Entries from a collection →

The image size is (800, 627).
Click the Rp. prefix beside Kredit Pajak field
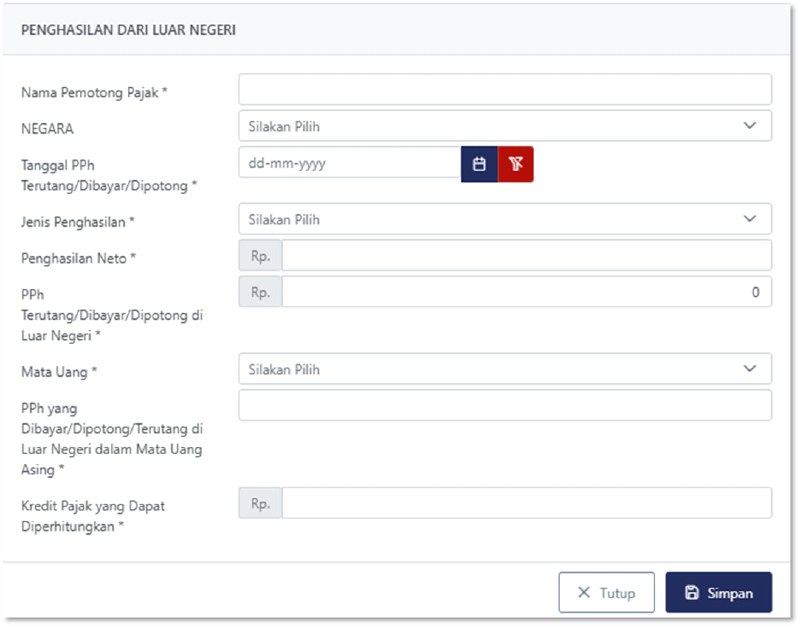click(x=260, y=504)
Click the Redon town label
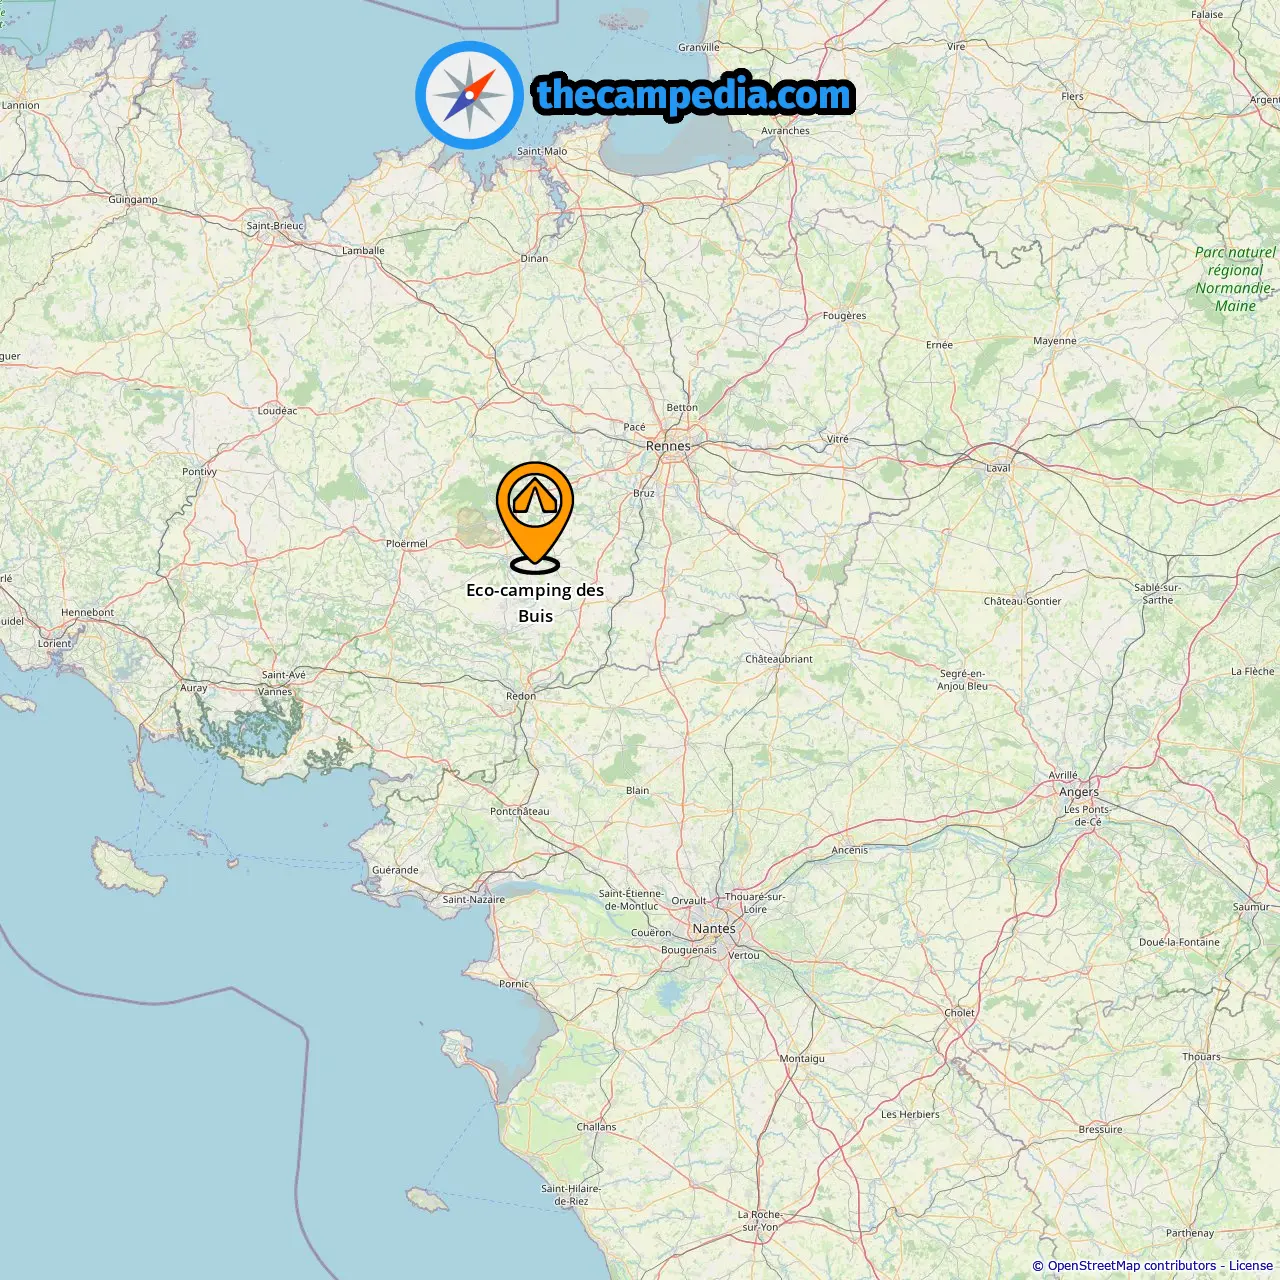 click(x=521, y=696)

CHALLENGE →
Rewrite the entries above, replacing "field" with "input box" and changing nothing else, and leave the pictures out of your answer.

RESPONSE TO THIS TASK →
The image size is (800, 627).
Click the Rp. prefix beside Kredit Pajak input box
click(x=260, y=504)
Click the Redon town label
 click(x=521, y=696)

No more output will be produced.